• _Teks Sumber_
_ _ _
Manusia yang ingin memasuki alam mistik dan menyatu dengan alam rohaninya
digambarkan melalui wujud dan strukturnya dalam gunungan. Ada kepercayaan bahwa selama
manusia masih hidup, roh manusia mamou memasuki alam roh yang berada di luar alam wadag
manusia. Gambaran tentang kemungkinan ini digambarkan dengan jelas lewat struktur gunungan
wayang. Gunungan wayang adalah pengalaman transedental manusia, lambang dari dunia mistis
manusia, dunia yang mengantarkan manusia memasuki alam di luar alam material.
Struktur kedua adalah genukan atau lengkeh, yaitu bagian menonjol dari wujud gunungan.
Inilah gambaran dunia tengah, yaitu dunia medium kerohanian. Struktur tengah ini diisi dengan
gambar bangunan rumah beratap dengan dua pintu tertutup. Atau juga dengan kolam persegi atau
kolam dan bangunan rumah. Bangunan rumah ini selalu dijaga oleh dua raksasa yang
mengingatkan juga pada arca dwarapala, penjaga pintu masuk candi-candi di Jawa yang
menandakan bahwa bangunan itu suci.Di kiri serta kanan bangunan digambarkan sayap-sayap
dua ekor burung garuda yang mendesak gunungan menyembul ke kiri dan kanan. Inilah lambang
penghubung antara dunia manusia dan dunia roh, burung garuda dijadikan kendaraan roh
manusia untuk memasuki dunia atas.
Dunia medium atau dunia perantara adalah dunia antara yang tampak dan tidak tampak,
dunia sementara dan dunia abadi roh. Setiap gunungan akan mengisi struktur di tengah dengan
gambaran-gambaran yang sesuai dengan konsep medium mistik masing-masing pencipta tau
perupanya yang juga harus mengacu pada konsep mistik yang beraneka ragam di Jawa.
Bagian teratas gunungan adalah bagian puncak yang dimulai dari batas sayap garuda
dengan puncaknya yang meruncing berupa kuncup bunga. Yang digambarkan dalam struktur ini
adalah pertama, batang pohon lurus ke atas dengan cabang-cabang yang dari bawah melebar dan
semakin atas semakin mengecil sesuai dengan meruncingnya bentuk puncak. Akarnya
digambarkan tepat di atas atap bangunan struktur dunia tengah. Inilah gambar poros kosmos
yang dikenal merata hamper seluruh umat manusia. Ini juga merupakan pohon penghubung
dunia manusia dengan dunia rohani atas. Pada bagian batang pohon, digambari dengan kepala
raksasa yang lidahnya menjulur keluar yang disebut Banaspati, ini melambangkan kesucian.
_ _ _
• _Catatan yang Disediakan_

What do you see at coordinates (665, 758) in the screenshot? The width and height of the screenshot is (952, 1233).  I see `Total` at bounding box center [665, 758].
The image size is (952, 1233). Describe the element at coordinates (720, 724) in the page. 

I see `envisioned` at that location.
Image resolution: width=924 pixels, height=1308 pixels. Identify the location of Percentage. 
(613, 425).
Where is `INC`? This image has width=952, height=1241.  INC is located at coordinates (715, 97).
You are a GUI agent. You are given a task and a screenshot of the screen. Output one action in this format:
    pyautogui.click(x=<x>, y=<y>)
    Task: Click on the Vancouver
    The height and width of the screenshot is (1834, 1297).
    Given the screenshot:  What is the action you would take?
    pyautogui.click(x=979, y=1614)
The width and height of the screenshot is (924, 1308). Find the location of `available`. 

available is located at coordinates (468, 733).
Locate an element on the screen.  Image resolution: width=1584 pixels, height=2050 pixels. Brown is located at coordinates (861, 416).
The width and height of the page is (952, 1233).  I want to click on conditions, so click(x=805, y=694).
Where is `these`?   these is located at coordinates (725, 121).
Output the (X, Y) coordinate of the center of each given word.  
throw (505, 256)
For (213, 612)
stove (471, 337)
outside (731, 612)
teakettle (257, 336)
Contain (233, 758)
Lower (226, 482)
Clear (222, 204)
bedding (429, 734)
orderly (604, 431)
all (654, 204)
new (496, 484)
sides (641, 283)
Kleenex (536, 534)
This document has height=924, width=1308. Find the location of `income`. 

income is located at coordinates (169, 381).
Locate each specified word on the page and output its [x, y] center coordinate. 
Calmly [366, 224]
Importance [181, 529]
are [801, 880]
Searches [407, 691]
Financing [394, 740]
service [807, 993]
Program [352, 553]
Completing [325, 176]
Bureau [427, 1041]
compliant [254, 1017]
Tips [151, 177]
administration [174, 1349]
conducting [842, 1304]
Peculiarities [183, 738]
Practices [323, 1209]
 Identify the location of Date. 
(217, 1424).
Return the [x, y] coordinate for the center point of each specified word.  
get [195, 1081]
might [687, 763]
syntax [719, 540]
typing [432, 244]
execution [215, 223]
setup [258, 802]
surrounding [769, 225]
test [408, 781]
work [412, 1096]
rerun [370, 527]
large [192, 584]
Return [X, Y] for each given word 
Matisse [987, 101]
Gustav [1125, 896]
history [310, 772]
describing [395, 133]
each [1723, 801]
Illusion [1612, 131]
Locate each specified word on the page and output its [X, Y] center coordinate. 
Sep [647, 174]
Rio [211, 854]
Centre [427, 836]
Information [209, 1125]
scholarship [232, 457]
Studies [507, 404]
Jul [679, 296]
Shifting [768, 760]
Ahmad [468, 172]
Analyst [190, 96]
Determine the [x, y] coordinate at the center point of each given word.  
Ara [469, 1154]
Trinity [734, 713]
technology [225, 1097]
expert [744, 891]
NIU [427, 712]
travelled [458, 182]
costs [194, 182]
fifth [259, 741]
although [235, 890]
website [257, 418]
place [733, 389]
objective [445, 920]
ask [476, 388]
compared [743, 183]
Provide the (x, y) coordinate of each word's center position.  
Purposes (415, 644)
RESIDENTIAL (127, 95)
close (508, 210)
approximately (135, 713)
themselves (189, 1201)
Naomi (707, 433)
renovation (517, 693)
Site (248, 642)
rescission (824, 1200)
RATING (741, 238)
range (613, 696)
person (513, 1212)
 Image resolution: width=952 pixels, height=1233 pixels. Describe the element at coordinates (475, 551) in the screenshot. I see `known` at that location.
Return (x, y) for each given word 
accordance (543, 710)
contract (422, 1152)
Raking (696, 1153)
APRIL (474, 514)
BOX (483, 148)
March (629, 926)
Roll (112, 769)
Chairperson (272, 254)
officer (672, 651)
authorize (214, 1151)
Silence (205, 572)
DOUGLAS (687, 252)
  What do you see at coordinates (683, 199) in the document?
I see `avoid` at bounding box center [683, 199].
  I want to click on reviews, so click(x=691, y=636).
_ _ _
• _Soal untuk Dikerjakan_
a) Tentukan apakah tiap pernyataan berikut sesuai dengan teks tentang gunungan wayang. Jawab ya atau tidak, lalu kutip kata-kata teks yang menjadi dasarnya.
(i) Bangunan rumah pada struktur tengah gunungan dijaga oleh dua raksasa.
(ii) Akar pohon pada bagian puncak digambarkan di bawah kolam persegi.
(iii) Kepala raksasa pada batang pohon disebut Banaspati dan melambangkan kesucian.
b) Lanjutkan teks tentang gunungan wayang mulai dari sesudah kalimat terakhirnya.

• _Jawaban yang Diberikan_
a)
(i) Ya: "Bangunan rumah ini selalu dijaga oleh dua raksasa"
(ii) Tidak: "Akarnya digambarkan tepat di atas atap bangunan struktur dunia tengah"
(iii) Ya: "digambari dengan kepala raksasa yang lidahnya menjulur keluar yang disebut Banaspati, ini melambangkan kesucian"

b)
Struktur teratas adalah dunia sakral, inilah dunia rohani manusia. Bagian paling bawah pohon
digambari dengan dua ekor binatang, biasanya banteng dan macan yang menggambarkan unsur
antagonistik atau konflik dalam kosmos. Pada dahan berikutnya dari pohon digambarkan monyet
sebagai binatang dunia atas pepohonan. Di kanan dan kiri hanya ada sepasang monyet yang
bermakna harmoni rohani dalam tingkat ini telah lepas dari konflik. Dan pada dahan berikutnya
digambarkan burung-burung yang serupa, harmonis, tanpa konflik. Inilah tingkatan yang lebih
subtil, lebih tinggi daripada tinkgat kerohanian manusia. Dan pada puncaknya digambarkan
tunas bunga yang meruncing. Tunas bunga adalah awal serta akhir kehidupan. Mengapa
demikian? Karena pada tingkat ini manusia akan memasuki dunia baru yang abadi, awal roh
manusia memasuki dunia roh yang sesungguhnya, yang ada di luar puncak gunungan itu sendiri.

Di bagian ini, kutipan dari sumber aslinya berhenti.